**What to do:** The required answer is a copy of each line in the entries below that includes "into".

**Records shown:**
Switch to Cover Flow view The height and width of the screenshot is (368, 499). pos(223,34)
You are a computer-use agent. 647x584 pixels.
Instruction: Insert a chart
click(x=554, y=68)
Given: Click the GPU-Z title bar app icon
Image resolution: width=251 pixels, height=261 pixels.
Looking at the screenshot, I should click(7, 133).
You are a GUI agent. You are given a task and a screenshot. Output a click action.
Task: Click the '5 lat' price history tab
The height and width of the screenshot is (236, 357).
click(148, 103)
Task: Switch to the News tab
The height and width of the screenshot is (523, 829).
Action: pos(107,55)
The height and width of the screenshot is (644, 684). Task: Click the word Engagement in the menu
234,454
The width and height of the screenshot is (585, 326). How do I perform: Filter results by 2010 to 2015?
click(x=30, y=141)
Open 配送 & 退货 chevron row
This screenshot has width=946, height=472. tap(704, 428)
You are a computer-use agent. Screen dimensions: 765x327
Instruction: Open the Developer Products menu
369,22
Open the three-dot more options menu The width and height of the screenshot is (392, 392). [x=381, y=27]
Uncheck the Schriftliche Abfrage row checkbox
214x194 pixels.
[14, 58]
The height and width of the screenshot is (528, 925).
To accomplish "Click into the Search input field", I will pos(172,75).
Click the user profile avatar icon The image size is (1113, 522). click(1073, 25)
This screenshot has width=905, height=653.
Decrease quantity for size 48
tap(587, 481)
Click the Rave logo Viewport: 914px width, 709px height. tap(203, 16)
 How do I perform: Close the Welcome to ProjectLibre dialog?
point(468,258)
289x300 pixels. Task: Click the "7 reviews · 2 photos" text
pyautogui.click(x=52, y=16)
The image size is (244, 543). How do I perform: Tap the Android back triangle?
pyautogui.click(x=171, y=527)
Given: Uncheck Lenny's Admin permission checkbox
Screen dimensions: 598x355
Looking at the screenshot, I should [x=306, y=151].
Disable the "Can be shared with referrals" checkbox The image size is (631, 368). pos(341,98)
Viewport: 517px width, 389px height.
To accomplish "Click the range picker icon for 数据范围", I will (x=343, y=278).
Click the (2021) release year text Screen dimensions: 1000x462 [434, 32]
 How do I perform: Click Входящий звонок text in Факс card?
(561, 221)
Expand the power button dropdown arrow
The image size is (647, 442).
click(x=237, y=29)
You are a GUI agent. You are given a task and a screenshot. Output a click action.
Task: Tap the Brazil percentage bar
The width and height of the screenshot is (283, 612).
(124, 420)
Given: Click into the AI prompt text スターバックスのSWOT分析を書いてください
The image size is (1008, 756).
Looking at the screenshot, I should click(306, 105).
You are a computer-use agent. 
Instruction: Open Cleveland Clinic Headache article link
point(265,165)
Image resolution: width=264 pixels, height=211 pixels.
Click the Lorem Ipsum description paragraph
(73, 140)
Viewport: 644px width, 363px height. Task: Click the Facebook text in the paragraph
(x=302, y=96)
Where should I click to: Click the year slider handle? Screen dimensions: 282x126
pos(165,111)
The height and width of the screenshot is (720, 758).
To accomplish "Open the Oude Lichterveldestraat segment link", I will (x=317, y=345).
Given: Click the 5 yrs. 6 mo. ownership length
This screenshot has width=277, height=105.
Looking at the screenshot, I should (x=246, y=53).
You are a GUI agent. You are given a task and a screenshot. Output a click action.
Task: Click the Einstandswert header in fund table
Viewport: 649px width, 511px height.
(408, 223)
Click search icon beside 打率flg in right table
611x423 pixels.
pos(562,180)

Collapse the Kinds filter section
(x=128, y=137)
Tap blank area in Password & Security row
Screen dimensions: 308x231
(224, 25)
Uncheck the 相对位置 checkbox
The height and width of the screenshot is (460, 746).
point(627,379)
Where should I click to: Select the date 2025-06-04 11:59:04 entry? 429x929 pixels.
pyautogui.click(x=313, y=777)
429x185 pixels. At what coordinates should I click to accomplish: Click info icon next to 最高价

**Answer space:**
To accomplish "Click into the Search input field", I will pos(172,75).
Given: Click into the AI prompt text スターバックスのSWOT分析を書いてください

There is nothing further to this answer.